◆ Work to be completed
In the records below, find the lines that include "column" and copy each.

◆ Task data
* * *
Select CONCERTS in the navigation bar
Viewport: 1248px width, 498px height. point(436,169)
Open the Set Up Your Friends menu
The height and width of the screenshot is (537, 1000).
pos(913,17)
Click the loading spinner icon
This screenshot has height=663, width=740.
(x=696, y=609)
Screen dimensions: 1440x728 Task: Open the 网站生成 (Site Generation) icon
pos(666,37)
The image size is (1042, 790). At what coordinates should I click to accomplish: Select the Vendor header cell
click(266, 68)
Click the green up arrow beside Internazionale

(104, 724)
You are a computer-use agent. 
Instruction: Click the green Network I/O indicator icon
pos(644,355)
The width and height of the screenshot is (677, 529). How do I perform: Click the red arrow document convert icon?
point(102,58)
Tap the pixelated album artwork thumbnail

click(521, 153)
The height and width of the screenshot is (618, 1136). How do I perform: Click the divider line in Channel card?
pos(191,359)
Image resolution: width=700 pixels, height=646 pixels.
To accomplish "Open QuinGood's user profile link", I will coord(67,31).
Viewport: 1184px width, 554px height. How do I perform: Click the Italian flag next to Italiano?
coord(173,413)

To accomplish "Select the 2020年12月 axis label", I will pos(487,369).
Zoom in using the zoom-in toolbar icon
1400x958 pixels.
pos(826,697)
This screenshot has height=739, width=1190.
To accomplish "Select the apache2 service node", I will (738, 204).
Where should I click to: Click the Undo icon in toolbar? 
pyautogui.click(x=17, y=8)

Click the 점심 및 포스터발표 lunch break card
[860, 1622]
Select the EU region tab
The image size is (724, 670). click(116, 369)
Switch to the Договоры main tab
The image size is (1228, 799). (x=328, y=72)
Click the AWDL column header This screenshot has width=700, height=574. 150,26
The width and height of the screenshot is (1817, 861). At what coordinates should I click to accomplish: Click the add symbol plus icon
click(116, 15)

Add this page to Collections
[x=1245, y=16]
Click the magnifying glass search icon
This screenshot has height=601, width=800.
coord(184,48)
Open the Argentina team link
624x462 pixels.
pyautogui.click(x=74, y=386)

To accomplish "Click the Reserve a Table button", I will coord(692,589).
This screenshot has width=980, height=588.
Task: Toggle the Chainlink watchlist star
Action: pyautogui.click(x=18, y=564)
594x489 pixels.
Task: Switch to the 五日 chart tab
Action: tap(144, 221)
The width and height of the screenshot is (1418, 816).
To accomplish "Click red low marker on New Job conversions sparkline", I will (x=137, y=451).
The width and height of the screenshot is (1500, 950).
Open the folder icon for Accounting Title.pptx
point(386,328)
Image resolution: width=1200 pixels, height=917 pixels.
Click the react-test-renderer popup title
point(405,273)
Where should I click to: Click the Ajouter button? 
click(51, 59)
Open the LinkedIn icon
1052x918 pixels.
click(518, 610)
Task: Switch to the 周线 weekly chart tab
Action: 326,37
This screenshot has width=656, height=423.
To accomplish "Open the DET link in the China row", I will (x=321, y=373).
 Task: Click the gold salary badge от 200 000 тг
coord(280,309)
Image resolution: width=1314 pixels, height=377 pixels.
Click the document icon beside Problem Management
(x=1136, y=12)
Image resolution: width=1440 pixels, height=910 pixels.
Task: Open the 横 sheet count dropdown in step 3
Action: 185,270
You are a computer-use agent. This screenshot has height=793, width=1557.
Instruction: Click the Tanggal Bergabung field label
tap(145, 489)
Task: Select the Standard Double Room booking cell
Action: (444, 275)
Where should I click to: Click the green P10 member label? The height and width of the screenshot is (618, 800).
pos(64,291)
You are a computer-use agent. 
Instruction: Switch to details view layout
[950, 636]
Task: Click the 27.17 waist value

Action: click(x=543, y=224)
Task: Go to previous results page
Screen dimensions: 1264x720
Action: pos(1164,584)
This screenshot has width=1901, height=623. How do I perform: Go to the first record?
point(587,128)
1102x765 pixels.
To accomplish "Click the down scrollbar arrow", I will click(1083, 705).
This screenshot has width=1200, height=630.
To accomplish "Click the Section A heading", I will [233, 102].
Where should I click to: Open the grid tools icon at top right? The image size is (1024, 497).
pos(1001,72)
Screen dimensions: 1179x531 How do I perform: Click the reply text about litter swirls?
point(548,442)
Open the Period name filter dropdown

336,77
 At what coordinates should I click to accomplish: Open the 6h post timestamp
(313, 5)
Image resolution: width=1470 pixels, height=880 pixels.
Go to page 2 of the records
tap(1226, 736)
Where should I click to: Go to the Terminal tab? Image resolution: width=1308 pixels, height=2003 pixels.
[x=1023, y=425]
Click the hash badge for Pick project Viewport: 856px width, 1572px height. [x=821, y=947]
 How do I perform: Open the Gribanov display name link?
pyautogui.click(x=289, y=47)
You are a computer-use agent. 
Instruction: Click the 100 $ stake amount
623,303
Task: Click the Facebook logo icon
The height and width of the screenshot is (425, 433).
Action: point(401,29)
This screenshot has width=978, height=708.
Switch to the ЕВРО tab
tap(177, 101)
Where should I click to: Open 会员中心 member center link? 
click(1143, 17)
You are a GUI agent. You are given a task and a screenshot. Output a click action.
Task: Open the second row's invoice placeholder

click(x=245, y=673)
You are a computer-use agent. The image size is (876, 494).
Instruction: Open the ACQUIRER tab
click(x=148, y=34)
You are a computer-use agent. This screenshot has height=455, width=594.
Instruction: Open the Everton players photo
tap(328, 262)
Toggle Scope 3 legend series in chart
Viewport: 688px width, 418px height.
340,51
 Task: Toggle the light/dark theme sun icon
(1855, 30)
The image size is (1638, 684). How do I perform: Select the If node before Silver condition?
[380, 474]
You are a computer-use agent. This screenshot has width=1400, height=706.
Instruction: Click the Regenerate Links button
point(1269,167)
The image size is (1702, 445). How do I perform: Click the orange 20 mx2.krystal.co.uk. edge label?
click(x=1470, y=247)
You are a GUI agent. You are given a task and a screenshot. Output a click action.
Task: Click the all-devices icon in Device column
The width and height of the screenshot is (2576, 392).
* * *
◆ Answer to the problem
Click the AWDL column header This screenshot has width=700, height=574. 150,26
Task: Click the all-devices icon in Device column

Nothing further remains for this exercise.